FDA Studies ADD Drugs

Due to sudden deaths, strokes, hypertension and heart attacks in children and adults that take medicine to treat their ADHD, a new government study on the safety of these medications has begun.
In recent years, sales of ADHD drugs have increased sharply, with adult use growing at a faster rate. This is according to a recent study done by Medco Health Solutions, which is a prescription benefit manager. Spending for these ADHD drugs has gone from 759 million in 2000 to 3.1 billion in 2004, according to IMS Health, which is a pharmaceutical information and consulting firm.
Although no additional details were immediately available, the FDA said it had received reports of serious adverse events, including death, associated with the therapeutic use of the drugs.
Health Canada pulled the drug Adderall XR off the shelves for six months last year after reports of 20 sudden deaths and 12 strokes in adults and children while using the drug. A number of these incidents involved children with structural heart defects. Health Canada concluded that there was inadequate evidence of any increased harm from Adderall XR compared to other ADHD medications. This is the same conclusion reached by the FDA based on the given data.

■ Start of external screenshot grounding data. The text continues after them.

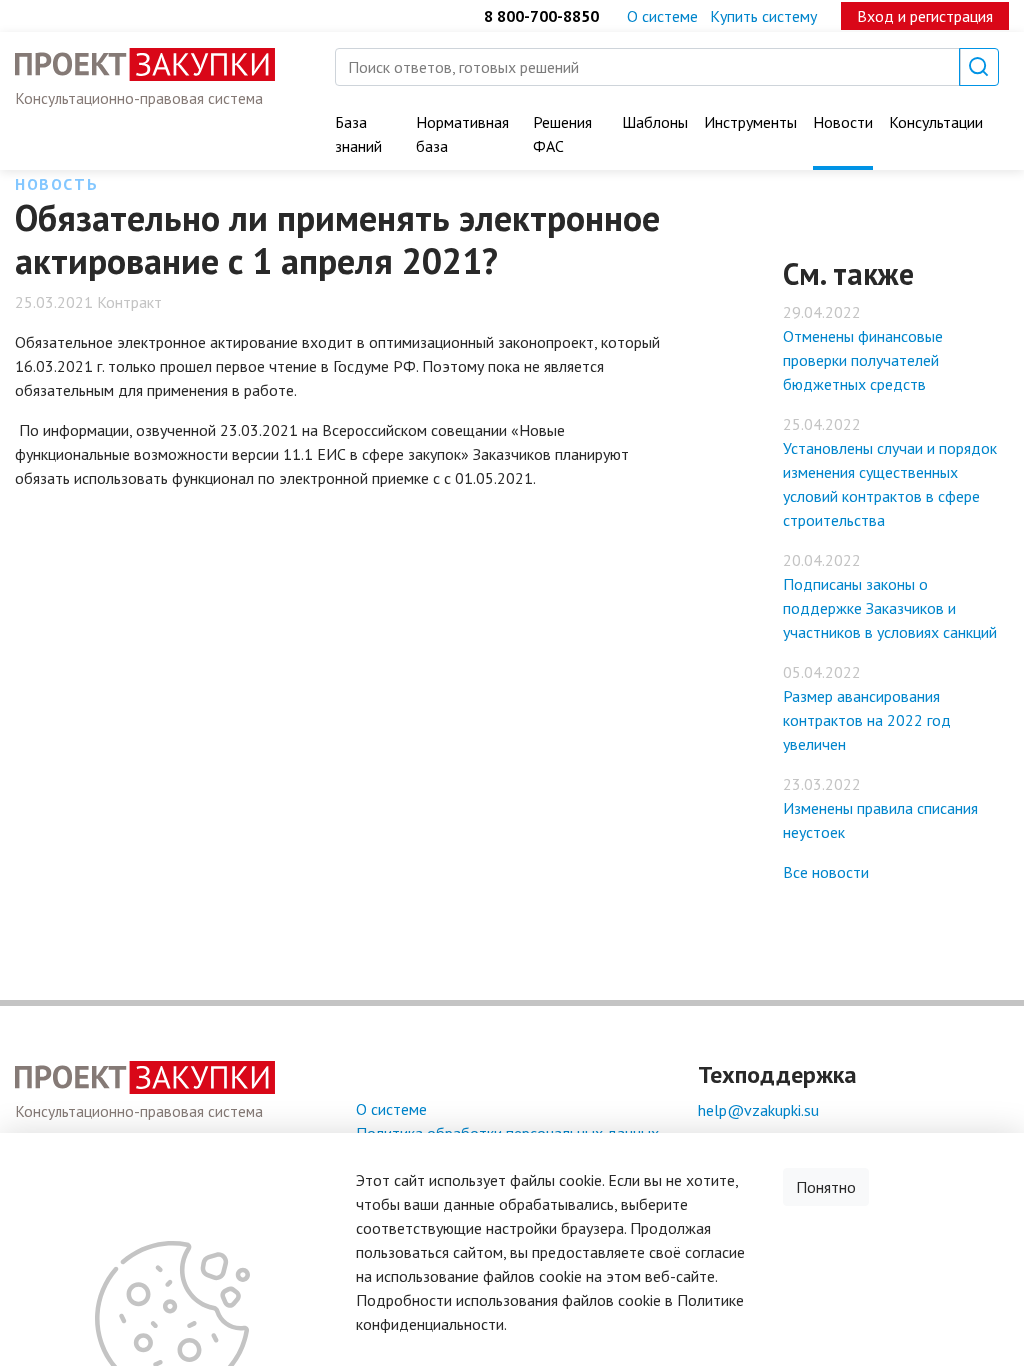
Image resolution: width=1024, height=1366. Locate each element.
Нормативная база (462, 134)
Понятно (826, 1187)
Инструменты (750, 122)
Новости (843, 122)
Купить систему (763, 16)
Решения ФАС (562, 134)
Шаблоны (655, 122)
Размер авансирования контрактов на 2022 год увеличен (867, 720)
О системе (662, 16)
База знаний (358, 134)
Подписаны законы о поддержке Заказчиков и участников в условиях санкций (890, 608)
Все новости (826, 872)
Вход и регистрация (925, 16)
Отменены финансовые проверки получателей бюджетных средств (863, 360)
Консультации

The U.S. regulatory agency is asking the Drug Safety and Risk Management advisory committee to study the potential cardiovascular risks of the medications. The FDA says that the few studies that have looked at long term use of ADHD drugs has provided little information on the risks. Some feel that this is comparable to the cox-2 inhibitor incident where painkillers like Bextra and Vioxx were pulled from the shelves do to evidence that they can raise the risk of heart attack or stroke.
The FDA committee will meet February 9th and 10th in Gaithersburg, MD. Some feel that the issue of treatment for ADHD has been a controversial one already. And now it will add the issue of cardiovascular risk too.
The FDA website does not identify any of the drugs by name. However, the most common ADHD drugs include Adderall XR, which is made by Shire Pharmaceuticals, and Ritalin, that is produced by Novartis Pharmaceutical Corp. The makers of Adderall had not been told about the meeting, but they still may send representatives.
The February 10th meeting will have updates on FDA actions on cox-2 medicines and a new patient, doctor and pharmacist registry program for an anti-acne drug called Accutane and it’s competitors. There are now numerous lawsuits pending in regards to the side effects of these drugs. Some of these side effects include inflammatory bowel disease and rectal bleeding, Crohns Disease, ulcerative colitis, cirrhoses, birth defects and depression-related side effects just to name a few.
The committee will also discuss the FDA’s Drug Safety Oversight Board. This is an internal government panel created almost a year ago that is supposed to monitor the FDA approved medicines once on the market. They’re also supposed to keep physicians and patients updated with important new information on risks and benefits. Some say there are concerns regarding the boards impartiality and independence, along with its relationship to the committee and the similar work it provides.